The PPP1R13B gene encodes a protein that promotes apoptosis, a form of programmed cell death, via its interaction with the tumor suppressor p53 and is often referred to by its alias ASPP1 (apoptosis-stimulating protein of p53 1) [73]. In response to oncogenic stress, PPP1R13B translocates to the nucleus, where it enhances the transcriptional activity of p53 on specific target genes relevant to apoptosis [74,75]. Exposure to smoking and fine particulate matter induces epithelial apoptosis in the lung via p53 [76–78]. PPP1R13B may also promote apoptosis in a p53-independent manner by inhibiting autophagy in response to upregulation by EGR-1 (early growth response protein 1) [79]. EGR-1 mediates stress-induced proinflammatory responses in the airway epithelium and contributes to the pathogenesis of COPD [80–85]. Within the lung, PPP1R13B is indeed predominantly expressed in epithelial cells, particularly in alveolar type 2 cells, and less so in immune cells and fibroblasts [86,87]. However, Cheng and colleagues studied PPP1R13B function in lung fibroblasts and found that it was upregulated following SiO 2 exposure, where it promoted fibroblast proliferation and migration through endoplasmic reticulum stress and autophagy pathways [88]. Overall, these studies suggest that PPP1R13B plays a key role in maintaining tissue homeostasis by regulating apoptosis and autophagy in response to environmental stimuli [74,89,90]. The specific function(s) of this gene in the airway epithelium and its potential impact on the development of airway obstruction remain to be elucidated. PPP1R13B expression in airway epithelial cells at age 11 was not associated with lung function or urine cotinine levels in the URECA children, but the cofactors of this gene [79,91] have been found previously to be upregulated in smokers with COPD [81,92]. Given its association with lung function alleles in our study, its expression in the airway epithelium, and its purported functions in autophagy and apoptosis pathways, additional study of PPP1R13B in lung and airway development is warranted, particularly in the context of adverse environmental stimuli, many of which are enriched in low-income urban environments.
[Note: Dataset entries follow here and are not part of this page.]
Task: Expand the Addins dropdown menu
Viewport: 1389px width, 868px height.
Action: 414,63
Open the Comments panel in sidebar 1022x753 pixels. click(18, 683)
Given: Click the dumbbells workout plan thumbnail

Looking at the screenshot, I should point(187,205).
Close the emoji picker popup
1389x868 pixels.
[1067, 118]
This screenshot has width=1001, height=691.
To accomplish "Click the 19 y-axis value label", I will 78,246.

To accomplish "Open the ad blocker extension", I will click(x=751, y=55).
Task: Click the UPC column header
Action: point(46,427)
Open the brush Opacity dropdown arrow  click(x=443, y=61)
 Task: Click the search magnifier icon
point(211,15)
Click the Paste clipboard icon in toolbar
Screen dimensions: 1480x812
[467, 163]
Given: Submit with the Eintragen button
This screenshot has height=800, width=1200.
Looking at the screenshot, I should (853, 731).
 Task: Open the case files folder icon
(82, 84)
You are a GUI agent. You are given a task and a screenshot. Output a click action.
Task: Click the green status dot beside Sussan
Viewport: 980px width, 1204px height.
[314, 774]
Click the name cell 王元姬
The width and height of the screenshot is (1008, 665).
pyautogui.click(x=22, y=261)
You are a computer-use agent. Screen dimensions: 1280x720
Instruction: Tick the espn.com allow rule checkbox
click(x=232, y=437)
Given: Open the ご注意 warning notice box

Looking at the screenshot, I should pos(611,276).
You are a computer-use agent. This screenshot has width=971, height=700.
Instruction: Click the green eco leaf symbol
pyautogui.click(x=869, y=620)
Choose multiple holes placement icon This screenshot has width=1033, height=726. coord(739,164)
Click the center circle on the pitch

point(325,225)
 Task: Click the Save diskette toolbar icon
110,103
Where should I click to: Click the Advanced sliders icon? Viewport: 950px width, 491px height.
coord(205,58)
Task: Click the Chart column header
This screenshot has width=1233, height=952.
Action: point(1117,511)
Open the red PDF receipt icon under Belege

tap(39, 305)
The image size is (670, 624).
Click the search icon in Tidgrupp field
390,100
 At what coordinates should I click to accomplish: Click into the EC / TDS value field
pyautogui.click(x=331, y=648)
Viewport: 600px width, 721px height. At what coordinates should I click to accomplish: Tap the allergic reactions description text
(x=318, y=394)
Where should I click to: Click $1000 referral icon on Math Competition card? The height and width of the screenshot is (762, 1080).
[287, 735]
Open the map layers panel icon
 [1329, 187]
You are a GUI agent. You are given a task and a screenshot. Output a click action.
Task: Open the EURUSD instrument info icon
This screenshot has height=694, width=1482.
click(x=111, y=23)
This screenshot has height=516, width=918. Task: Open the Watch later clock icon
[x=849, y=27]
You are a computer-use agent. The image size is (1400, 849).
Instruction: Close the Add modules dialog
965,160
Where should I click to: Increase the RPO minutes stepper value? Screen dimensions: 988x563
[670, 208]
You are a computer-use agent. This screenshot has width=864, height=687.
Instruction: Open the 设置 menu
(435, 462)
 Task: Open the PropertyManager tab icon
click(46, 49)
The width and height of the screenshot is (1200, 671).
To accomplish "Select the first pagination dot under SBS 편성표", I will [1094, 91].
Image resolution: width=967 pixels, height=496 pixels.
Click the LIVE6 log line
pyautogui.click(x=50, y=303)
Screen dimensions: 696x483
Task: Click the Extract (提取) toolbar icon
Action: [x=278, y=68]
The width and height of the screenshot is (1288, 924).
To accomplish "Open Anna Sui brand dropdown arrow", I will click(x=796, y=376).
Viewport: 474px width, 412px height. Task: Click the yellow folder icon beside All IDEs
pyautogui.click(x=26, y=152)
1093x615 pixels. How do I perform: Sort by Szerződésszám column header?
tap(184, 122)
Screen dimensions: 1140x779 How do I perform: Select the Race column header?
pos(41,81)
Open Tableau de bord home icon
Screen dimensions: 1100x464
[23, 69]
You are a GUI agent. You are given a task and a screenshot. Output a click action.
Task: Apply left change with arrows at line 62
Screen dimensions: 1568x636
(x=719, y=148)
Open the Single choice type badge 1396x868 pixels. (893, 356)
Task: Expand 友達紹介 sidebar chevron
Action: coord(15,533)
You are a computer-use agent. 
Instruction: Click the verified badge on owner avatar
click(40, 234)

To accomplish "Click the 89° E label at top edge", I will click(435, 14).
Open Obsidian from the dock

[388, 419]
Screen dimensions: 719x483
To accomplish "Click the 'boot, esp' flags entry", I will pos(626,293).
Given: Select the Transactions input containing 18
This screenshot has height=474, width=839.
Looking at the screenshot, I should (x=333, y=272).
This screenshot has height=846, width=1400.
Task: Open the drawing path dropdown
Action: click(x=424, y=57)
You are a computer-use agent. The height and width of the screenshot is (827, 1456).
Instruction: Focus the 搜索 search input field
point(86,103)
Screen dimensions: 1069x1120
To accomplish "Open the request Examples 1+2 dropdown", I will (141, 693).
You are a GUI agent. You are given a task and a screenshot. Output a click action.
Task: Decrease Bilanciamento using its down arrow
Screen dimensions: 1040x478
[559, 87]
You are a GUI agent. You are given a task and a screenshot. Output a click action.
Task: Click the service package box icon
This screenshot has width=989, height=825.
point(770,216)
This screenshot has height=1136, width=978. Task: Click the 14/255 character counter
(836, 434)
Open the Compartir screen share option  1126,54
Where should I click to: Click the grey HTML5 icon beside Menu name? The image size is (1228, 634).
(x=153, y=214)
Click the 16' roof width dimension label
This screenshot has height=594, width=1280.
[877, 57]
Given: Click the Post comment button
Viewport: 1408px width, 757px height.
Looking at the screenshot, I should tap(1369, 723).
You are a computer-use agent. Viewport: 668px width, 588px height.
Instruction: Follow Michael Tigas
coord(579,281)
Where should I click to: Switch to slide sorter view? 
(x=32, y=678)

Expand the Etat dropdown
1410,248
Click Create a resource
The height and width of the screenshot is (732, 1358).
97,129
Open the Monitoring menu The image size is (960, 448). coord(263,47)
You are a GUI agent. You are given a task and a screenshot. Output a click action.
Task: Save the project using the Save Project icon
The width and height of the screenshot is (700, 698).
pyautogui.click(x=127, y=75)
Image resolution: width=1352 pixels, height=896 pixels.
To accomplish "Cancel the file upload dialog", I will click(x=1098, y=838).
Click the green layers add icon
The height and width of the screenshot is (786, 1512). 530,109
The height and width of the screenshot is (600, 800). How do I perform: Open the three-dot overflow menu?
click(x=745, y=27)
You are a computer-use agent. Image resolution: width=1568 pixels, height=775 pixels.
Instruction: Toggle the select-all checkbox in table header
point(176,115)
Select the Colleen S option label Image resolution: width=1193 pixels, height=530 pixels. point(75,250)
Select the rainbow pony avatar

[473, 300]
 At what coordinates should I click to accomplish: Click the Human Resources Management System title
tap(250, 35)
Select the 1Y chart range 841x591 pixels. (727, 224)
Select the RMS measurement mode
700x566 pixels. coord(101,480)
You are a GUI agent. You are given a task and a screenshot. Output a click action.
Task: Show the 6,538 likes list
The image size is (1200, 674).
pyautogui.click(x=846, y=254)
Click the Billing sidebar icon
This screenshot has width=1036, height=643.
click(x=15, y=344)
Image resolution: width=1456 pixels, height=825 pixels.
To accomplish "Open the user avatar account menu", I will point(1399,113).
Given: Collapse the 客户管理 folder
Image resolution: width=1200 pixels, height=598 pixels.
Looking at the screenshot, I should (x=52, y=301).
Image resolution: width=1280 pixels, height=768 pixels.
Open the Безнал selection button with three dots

In NECs, PPP1R13B gene expression was significantly associated with DNA methylation levels at the cg03306306 CpG site in TDRD9. Methylation at the TDRD9 locus was previously reported to correlate with specific environmental exposures [67,68,93] and with TDRD9 expression in blood [67,94]. TDRD9 is lowly expressed in the lung but is detected in alveolar macrophages and in monocytes [86,87]. Interestingly, the gene was among the most differentially expressed genes in alveolar macrophages in smokers relative to non-smokers [95], and its knockdown in TDRD9-expressing lung carcinomas resulted in increased apoptosis [96]. Its expression was not correlated with the rs10220464 genotype in URECA NECs or PBMCs, but rs10220464 is an eQTL for TDRD9 expression in whole blood in GTEx data [97], with the minor allele associated with lower TDRD9 expression. Although evidence from this study points to PPP1R13B in the airway epithelium, we can’t exclude the possibility that TDRD9 or other genes could contribute to the locus’ influence on lung function via other tissues.

The FEV 1 association signal at the TDRD9 locus included many variants in high LD across a 200 kb region that could be independently contributing to function. Some of the variants lie in different long-range enhancers [59]. It is also possible that one or more correlated variants were not included because they failed quality control standards. In addition, due to the limited sample size of the WGS cohort, we excluded rare variants (MAF<0.01) from consideration, which could contribute to the signal at this locus. Additional functional studies are needed to identify the causal variant(s) and full mechanism of action.

The correlations of rs10220464, FEV 1 , and smoking exposure with cg03306306 methylation in NECs were absent in PBMCs. Although global DNA methylation patterns between tissues are highly correlated [98], tissue-specific differentially methylated regions are more likely to be functional, particularly if they are positively correlated with gene expression [99]. The TDRD9 locus has not been identified in epigenome-wide association studies of lung function [44,100–104], but these measured DNA methylation from blood, which may be an insufficient proxy for methylation in the lungs [105]. Indeed, previous studies have found that DNA methylation profiles in NECs are significantly more predictive of pediatric asthma than those in PBMCs [106,107]. Furthermore, epigenetic biomarkers can change with age. For example, epigenetic markers for lung function in adults do not replicate in children [101].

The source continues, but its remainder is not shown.